CCL 23: a new CC chemokine involved in human brain damage

Background CCL 23 role in the inflammatory response after acute brain injuries remains elusive. Here, we evaluated whether CCL 23 blood levels associate with acquired cerebral lesions and determined CCL 23 predictive capacity for assessing stroke prognosis. We used preclinical models to study the CCL 23 homologous chemokines in rodents, CCL 9 and CCL 6. Methods Baseline CCL 23 blood levels were determined on 245 individuals, including ischaemic strokes ( IS ), stroke mimics and controls. Temporal profile of circulating CCL 23 was explored from baseline to 24 h in 20 of the IS . In an independent cohort of 120 IS with a 3‐month follow‐up, CCL 23 blood levels were included in logistic regression models to predict IS outcome. CCL 9/ CCL 6 cerebral expression was evaluated in rodent models of brain damage. Both chemokines were also profiled in circulation and histologically located on brain following ischaemia. Results Baseline CCL 23 blood levels did not discriminate IS , but permitted an accurate discrimination of patients presenting acute brain lesions ( P  = 0.003). IS exhibited a continuous increase from baseline to 24 h in circulating CCL 23 ( P  < 0.001).

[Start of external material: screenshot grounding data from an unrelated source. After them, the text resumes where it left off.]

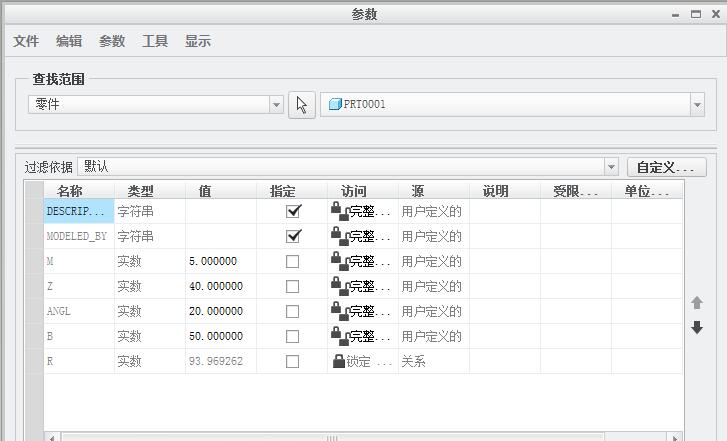Click the 自定义... button
The image size is (727, 441).
666,167
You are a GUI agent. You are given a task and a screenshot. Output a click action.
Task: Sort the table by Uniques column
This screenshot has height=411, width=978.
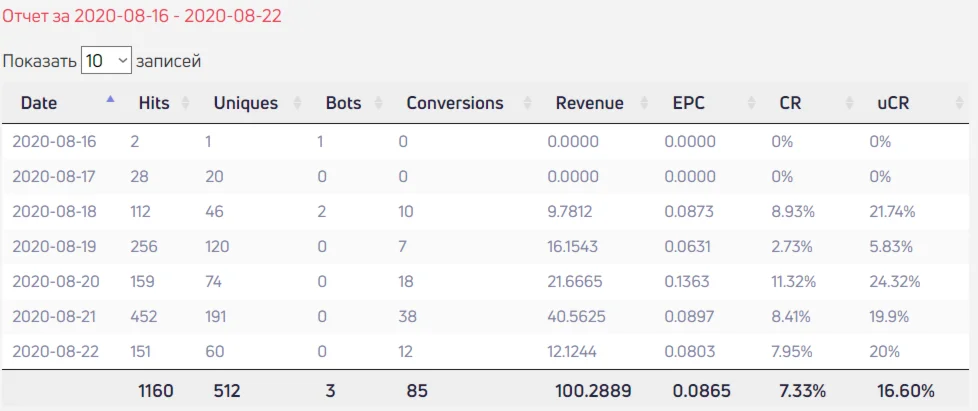click(246, 103)
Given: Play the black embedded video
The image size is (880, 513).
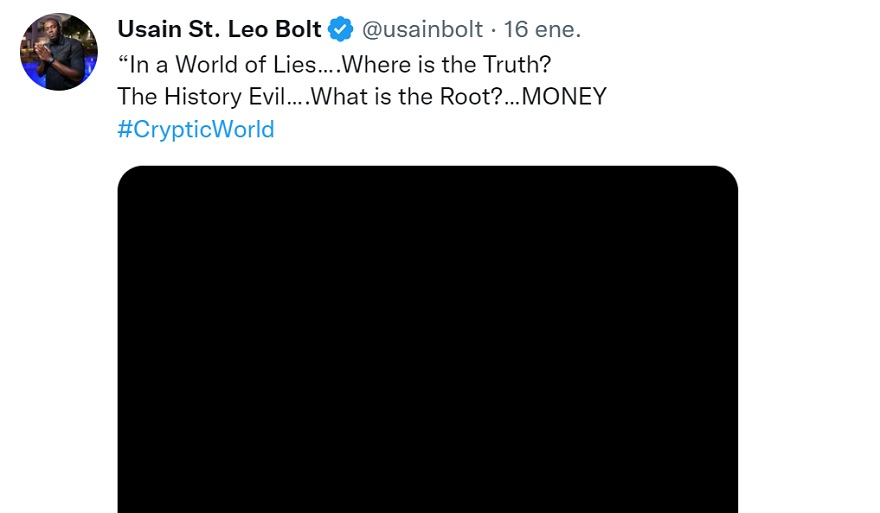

Baseline CCL 23 blood levels resulted an independent predictor of IS outcome at hospital discharge ( OR adj : 19.702 [1.815–213.918], P  = 0.014) and mortality after 3 months ( OR adj : 21.47 [3.434–134.221], P  = 0.001). In preclinics, expression of rodent chemokines in neurons following cerebral lesions was elevated. CCL 9 circulating levels decreased early after ischaemia ( P  < 0.001), whereas CCL 6 did not alter within the first 24 h after ischaemia. Conclusions Although preclinical models do not seem suitable to characterize CCL 23, it might be a novel promising biomarker for the early diagnosis of cerebral lesions and might facilitate the prediction of stroke patient outcome.